In this section we introduce the main tidyverse data importing
functions. We will use the murders.csv
file provided by the dslabs
package as an example. To simplify the illustration we will copy the
file to our working directory using the following code:
filename <- "murders.csv"
dir <- system.file("extdata", package = "dslabs")
fullpath <- file.path(dir, filename)
file.copy(fullpath, "murders.csv")
The readr library includes functions for reading data stored in text file spreadsheets into R. readr is part of the tidyverse package, or you can load it directly:
library(readr)
The following functions are available to read-in spreadsheets:
Function | Format | Typical suffix |
---|---|---|
read_table | white space separated values | txt |
read_csv | comma separated values | csv |
read_csv2 | semicolon separated values | csv |
read_tsv | tab delimited separated values | tsv |
read_delim | general text file format, must define delimiter | txt |
Although the suffix usually tells us what type of file it is, there is
no guarantee that these always match.

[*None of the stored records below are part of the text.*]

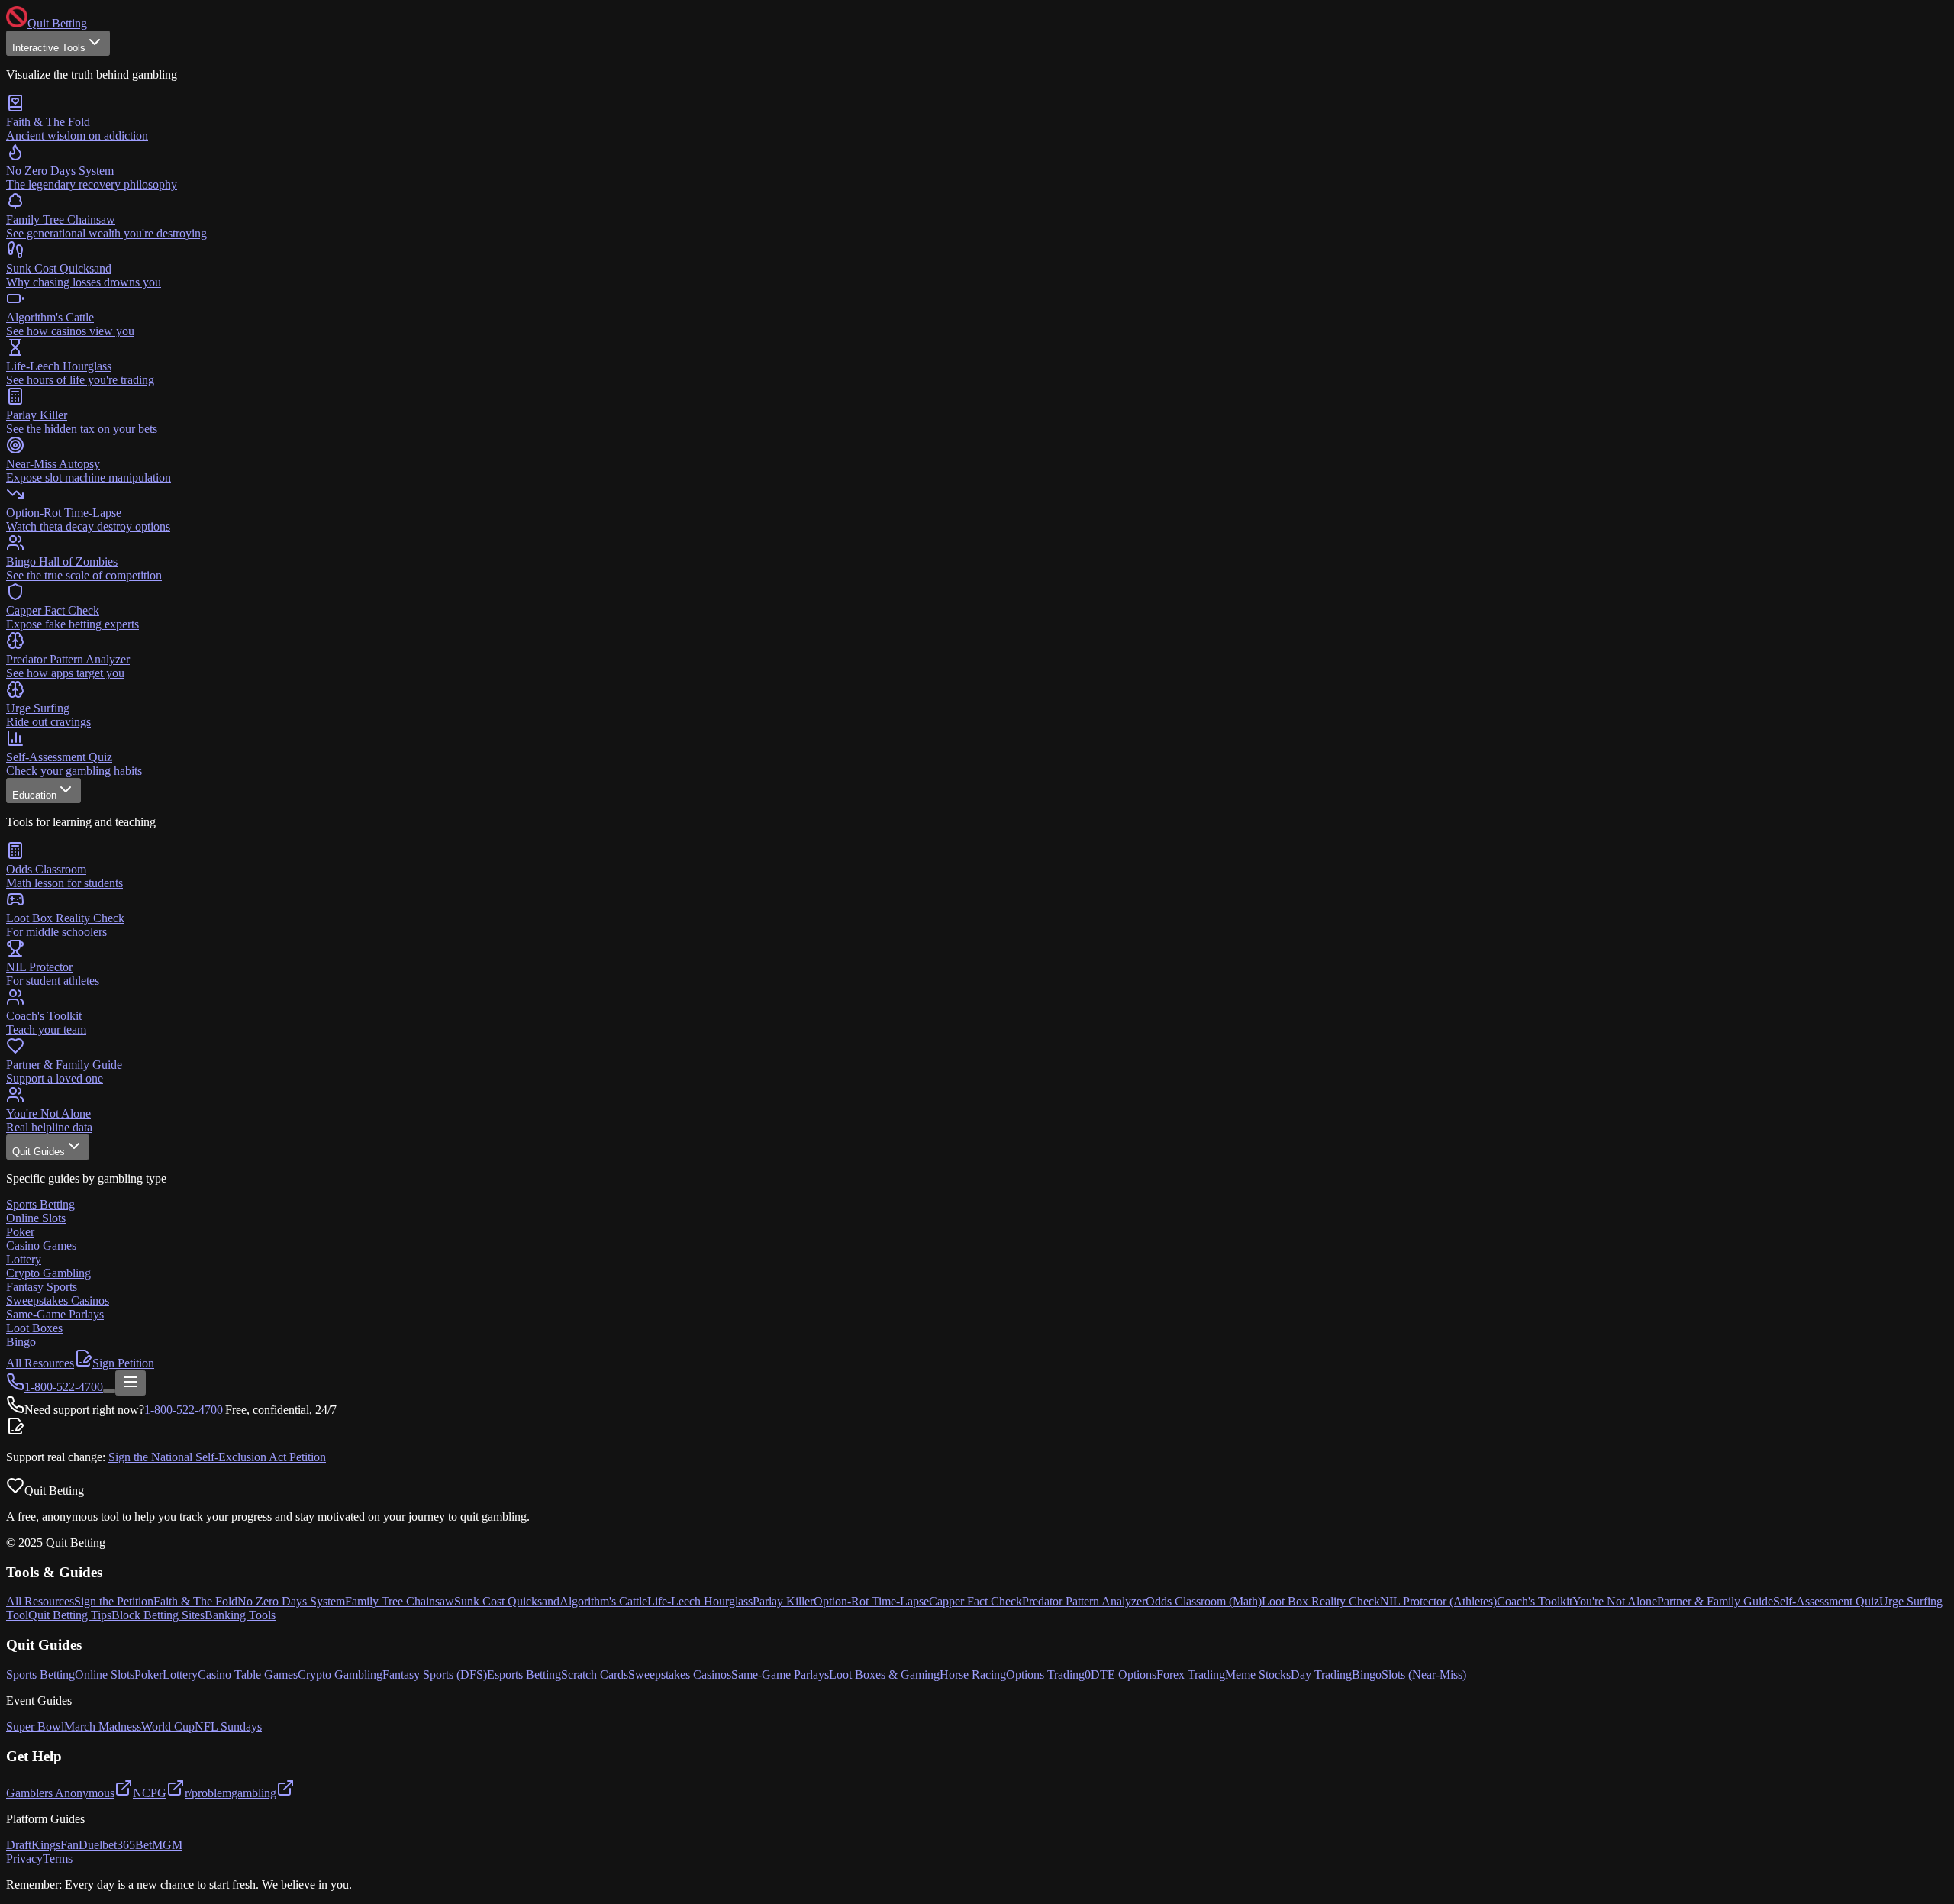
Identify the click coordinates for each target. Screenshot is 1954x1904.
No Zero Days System (291, 1601)
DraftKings (33, 1844)
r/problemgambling (230, 1792)
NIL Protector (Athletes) (1438, 1601)
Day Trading (1321, 1674)
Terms (58, 1858)
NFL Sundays (228, 1726)
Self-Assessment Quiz (1826, 1601)
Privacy (24, 1858)
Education (34, 795)
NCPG (149, 1792)
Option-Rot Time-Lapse (871, 1601)
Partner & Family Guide (1715, 1601)
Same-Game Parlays (780, 1674)
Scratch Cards (594, 1674)
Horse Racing (973, 1674)
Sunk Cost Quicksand (506, 1601)
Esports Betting (524, 1674)
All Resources (40, 1363)
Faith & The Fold (195, 1601)
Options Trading (1045, 1674)
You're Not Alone (1614, 1601)
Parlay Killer (783, 1601)
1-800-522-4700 (183, 1409)
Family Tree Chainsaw (399, 1601)
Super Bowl (35, 1726)
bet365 (118, 1844)
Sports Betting (40, 1674)
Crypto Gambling (340, 1674)
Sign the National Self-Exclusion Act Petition (217, 1457)
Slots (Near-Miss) (1424, 1674)
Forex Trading (1190, 1674)
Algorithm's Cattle (603, 1601)
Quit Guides (38, 1151)
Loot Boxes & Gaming (884, 1674)
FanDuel (81, 1844)
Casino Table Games (248, 1674)
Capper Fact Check (975, 1601)
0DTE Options (1120, 1674)
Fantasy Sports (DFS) (434, 1674)
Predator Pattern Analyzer (1084, 1601)
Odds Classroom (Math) (1204, 1601)
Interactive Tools (48, 47)
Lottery (180, 1674)
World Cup (168, 1726)
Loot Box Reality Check (1321, 1601)
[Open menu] (130, 1383)
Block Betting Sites (158, 1615)
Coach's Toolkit (1534, 1601)
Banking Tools (240, 1615)
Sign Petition (123, 1363)
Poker (148, 1674)
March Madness (102, 1726)
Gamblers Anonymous (60, 1792)
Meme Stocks (1258, 1674)
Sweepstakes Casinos (679, 1674)
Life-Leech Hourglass (700, 1601)
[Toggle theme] (109, 1391)
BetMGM (158, 1844)
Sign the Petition (113, 1601)
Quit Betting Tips (69, 1615)
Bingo (1367, 1674)
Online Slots (104, 1674)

We can open the file to take a
look or use the function read_lines
to look at a few lines:
read_lines("murders.csv", n_max = 3)
#> [1] "state,abb,region,population,total"
#> [2] "Alabama,AL,South,4779736,135"
#> [3] "Alaska,AK,West,710231,19"
This also shows that there is a header. Now we are ready to read-in the
data into R. From the .csv suffix and the peek at the file, we know to
use read_csv
:
dat <- read_csv(filename)
#> Parsed with column specification:
#> cols(
#> state = col_character(),
#> abb = col_character(),
#> region = col_character(),
#> population = col_double(),
#> total = col_double()
#> )
Note that we receive a message letting us know what data types were used
for each column. Also note that dat
is a tibble
, not just a data
frame. This is because read_csv
is a tidyverse parser. We can
confirm that the data has in fact been read-in with:
View(dat)
Finally, note that we can also use the full path for the file:
dat <- read_csv(fullpath)
You can load the readxl package using
library(readxl)
The package provides functions to read-in Microsoft Excel formats:
Function | Format | Typical suffix |
---|---|---|
read_excel | auto detect the format | xls, xlsx |
read_xls | original format | xls |
read_xlsx | new format | xlsx |
The Microsoft Excel formats permit you to have more than one spreadsheet
in one file. These are referred to as sheets. The functions listed
above read the first sheet by default, but we can also read the others.
The excel_sheets
function gives us the names of all the sheets in an
Excel file. These names can then be passed to the sheet
argument in
the three functions above to read sheets other than the first.